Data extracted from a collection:
::::

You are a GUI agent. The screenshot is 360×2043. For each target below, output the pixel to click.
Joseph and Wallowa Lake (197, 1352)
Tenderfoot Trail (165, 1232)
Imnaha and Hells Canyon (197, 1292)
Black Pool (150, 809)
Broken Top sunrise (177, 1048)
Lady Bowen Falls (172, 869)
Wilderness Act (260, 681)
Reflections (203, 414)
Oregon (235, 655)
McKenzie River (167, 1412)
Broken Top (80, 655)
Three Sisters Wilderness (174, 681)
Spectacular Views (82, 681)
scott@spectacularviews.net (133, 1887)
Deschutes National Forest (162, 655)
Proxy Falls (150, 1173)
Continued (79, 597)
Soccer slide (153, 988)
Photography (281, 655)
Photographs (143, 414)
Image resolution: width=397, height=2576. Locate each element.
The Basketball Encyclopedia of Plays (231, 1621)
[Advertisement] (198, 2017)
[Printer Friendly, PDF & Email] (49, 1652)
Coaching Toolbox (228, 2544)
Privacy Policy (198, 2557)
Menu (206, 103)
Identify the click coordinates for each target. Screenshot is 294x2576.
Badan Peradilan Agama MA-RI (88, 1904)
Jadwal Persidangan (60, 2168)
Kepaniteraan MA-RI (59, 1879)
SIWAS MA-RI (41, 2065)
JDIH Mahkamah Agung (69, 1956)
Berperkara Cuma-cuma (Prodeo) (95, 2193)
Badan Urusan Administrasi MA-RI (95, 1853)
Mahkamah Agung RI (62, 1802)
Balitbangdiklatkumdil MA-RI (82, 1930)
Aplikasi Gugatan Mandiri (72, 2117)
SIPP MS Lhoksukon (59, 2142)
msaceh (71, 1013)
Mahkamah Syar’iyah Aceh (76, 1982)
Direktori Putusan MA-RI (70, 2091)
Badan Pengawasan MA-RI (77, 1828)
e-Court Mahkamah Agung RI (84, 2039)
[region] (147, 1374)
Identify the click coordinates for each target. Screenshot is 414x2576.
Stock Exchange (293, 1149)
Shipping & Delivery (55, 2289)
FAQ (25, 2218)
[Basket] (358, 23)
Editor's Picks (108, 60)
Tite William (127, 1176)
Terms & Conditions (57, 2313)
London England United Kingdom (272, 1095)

::::

* TASK DETAILS
Each line shown above needs to be transcribed exactly.

* EXERCISE ANSWER
You are a GUI agent. The screenshot is 360×2043. For each target below, output the pixel to click.
Joseph and Wallowa Lake (197, 1352)
Tenderfoot Trail (165, 1232)
Imnaha and Hells Canyon (197, 1292)
Black Pool (150, 809)
Broken Top sunrise (177, 1048)
Lady Bowen Falls (172, 869)
Wilderness Act (260, 681)
Reflections (203, 414)
Oregon (235, 655)
McKenzie River (167, 1412)
Broken Top (80, 655)
Three Sisters Wilderness (174, 681)
Spectacular Views (82, 681)
scott@spectacularviews.net (133, 1887)
Deschutes National Forest (162, 655)
Proxy Falls (150, 1173)
Continued (79, 597)
Soccer slide (153, 988)
Photography (281, 655)
Photographs (143, 414)
Image resolution: width=397, height=2576. Locate each element.
The Basketball Encyclopedia of Plays (231, 1621)
[Advertisement] (198, 2017)
[Printer Friendly, PDF & Email] (49, 1652)
Coaching Toolbox (228, 2544)
Privacy Policy (198, 2557)
Menu (206, 103)
Identify the click coordinates for each target. Screenshot is 294x2576.
Badan Peradilan Agama MA-RI (88, 1904)
Jadwal Persidangan (60, 2168)
Kepaniteraan MA-RI (59, 1879)
SIWAS MA-RI (41, 2065)
JDIH Mahkamah Agung (69, 1956)
Berperkara Cuma-cuma (Prodeo) (95, 2193)
Badan Urusan Administrasi MA-RI (95, 1853)
Mahkamah Agung RI (62, 1802)
Balitbangdiklatkumdil MA-RI (82, 1930)
Aplikasi Gugatan Mandiri (72, 2117)
SIPP MS Lhoksukon (59, 2142)
msaceh (71, 1013)
Mahkamah Syar’iyah Aceh (76, 1982)
Direktori Putusan MA-RI (70, 2091)
Badan Pengawasan MA-RI (77, 1828)
e-Court Mahkamah Agung RI (84, 2039)
[region] (147, 1374)
Identify the click coordinates for each target. Screenshot is 414x2576.
Stock Exchange (293, 1149)
Shipping & Delivery (55, 2289)
FAQ (25, 2218)
[Basket] (358, 23)
Editor's Picks (108, 60)
Tite William (127, 1176)
Terms & Conditions (57, 2313)
London England United Kingdom (272, 1095)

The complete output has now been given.